Essas são algumas das conclusões de estudo divulgado pela Organização Internacional para as Migrações (OIM), denominado Matriz de Acompanhamento de Deslocados (DTM, na sigla em inglês), que traz informações sobre o fluxo de venezuelanos a Roraima.

A primeira rodada da pesquisa foi feita em estreita coordenação com o governo brasileiro, por meio do Ministério de Direitos Humanos, e teve como objetivo reunir, analisar e gerar evidências baseadas em dados para fornecer uma melhor compreensão dos fluxos de venezuelanos no estado.

Os resultados da pesquisa incluem informação demográfica, sobre mobilidade, situação laboral, acesso a serviços e proteção. A equipe da OIM compilou informações entre 25 de janeiro e 8 de março por meio de mais de 3,5 mil entrevistas nos municípios de Boa Vista e Pacaraima, na fronteira com a Venezuela.

Os dados compilados mostram que a maior parte dos venezuelanos entrevistados (71%) tem entre 25 e 49 anos, 40% deles migraram com sua família e outros 40% sozinhos.
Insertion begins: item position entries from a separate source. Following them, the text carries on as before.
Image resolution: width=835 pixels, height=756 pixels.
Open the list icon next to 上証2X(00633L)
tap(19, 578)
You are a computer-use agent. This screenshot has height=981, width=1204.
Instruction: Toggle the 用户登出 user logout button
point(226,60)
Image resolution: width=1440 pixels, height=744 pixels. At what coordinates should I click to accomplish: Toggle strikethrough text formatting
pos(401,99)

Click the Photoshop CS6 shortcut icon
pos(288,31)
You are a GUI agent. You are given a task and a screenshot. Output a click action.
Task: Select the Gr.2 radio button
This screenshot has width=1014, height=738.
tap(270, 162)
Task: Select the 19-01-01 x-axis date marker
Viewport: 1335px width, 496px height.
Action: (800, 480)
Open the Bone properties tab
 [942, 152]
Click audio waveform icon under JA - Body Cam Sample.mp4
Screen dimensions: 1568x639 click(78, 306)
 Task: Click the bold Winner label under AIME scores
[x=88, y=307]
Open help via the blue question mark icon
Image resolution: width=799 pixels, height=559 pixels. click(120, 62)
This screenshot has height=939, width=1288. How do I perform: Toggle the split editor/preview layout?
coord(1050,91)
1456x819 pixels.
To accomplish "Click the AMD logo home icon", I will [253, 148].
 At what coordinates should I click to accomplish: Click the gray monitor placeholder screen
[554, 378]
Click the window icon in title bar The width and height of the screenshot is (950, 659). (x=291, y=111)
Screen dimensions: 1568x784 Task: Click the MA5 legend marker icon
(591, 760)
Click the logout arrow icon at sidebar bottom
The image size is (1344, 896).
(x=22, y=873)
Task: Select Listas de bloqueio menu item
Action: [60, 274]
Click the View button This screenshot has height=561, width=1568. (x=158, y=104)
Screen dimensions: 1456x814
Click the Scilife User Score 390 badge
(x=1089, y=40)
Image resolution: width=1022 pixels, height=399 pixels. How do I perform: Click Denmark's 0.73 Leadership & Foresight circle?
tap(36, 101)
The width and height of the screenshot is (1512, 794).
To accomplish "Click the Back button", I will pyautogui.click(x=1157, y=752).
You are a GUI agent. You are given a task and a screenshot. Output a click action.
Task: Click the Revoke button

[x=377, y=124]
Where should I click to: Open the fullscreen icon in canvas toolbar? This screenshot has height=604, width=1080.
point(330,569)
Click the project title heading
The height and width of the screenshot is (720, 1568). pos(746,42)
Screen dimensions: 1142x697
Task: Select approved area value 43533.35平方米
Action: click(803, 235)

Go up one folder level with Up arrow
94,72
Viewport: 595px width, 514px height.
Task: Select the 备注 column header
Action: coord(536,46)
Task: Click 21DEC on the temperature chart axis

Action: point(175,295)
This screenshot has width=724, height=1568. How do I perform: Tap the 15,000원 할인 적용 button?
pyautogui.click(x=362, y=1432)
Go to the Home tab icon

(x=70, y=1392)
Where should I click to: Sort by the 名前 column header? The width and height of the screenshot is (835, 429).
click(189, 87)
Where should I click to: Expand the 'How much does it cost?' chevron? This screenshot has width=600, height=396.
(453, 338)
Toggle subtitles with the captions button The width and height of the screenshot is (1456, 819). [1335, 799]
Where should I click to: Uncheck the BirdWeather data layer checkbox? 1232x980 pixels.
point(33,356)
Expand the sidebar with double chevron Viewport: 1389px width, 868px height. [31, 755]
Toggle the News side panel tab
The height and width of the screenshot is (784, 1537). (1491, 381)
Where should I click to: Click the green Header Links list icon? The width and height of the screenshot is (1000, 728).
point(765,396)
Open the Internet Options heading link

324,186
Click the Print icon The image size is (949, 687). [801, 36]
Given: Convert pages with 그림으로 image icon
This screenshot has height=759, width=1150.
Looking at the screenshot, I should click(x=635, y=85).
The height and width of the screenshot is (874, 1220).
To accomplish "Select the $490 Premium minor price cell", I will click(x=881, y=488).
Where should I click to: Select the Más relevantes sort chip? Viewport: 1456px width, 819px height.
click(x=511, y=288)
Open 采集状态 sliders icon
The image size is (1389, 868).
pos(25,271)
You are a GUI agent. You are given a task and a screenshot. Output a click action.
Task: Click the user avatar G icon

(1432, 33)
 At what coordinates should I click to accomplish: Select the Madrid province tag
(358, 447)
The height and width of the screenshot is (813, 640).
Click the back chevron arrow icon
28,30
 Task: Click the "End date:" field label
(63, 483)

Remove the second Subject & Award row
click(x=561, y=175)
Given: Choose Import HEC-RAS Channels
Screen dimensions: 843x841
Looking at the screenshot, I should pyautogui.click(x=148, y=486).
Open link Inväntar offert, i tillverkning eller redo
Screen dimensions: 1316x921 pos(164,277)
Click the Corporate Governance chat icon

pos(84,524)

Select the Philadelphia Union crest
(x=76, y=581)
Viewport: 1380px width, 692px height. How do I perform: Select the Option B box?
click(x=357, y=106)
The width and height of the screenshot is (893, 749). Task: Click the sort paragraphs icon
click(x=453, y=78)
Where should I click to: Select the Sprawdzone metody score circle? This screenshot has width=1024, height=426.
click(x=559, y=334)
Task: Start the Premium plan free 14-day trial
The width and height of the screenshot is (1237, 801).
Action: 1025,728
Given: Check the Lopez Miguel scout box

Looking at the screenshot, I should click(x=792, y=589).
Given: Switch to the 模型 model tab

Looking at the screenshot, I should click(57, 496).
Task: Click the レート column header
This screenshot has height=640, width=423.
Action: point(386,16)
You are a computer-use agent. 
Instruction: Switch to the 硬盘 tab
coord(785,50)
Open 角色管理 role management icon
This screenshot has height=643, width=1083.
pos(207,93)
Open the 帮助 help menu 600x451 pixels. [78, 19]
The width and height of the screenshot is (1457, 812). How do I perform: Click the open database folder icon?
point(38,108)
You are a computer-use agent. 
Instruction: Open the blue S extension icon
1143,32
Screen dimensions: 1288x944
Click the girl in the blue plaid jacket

A pesquisa mostrou ainda que 58% dos venezuelanos entrevistados são homens e 41%, mulheres. Setenta e cinco por cento vêm dos estados de Anzoategui, Monagas e Bolívar e 52% desejam seguir viagem para outros países, principalmente Argentina e Chile, enquanto 48% desejam permanecer no Brasil, principalmente nos estados Amazonas e Roraima.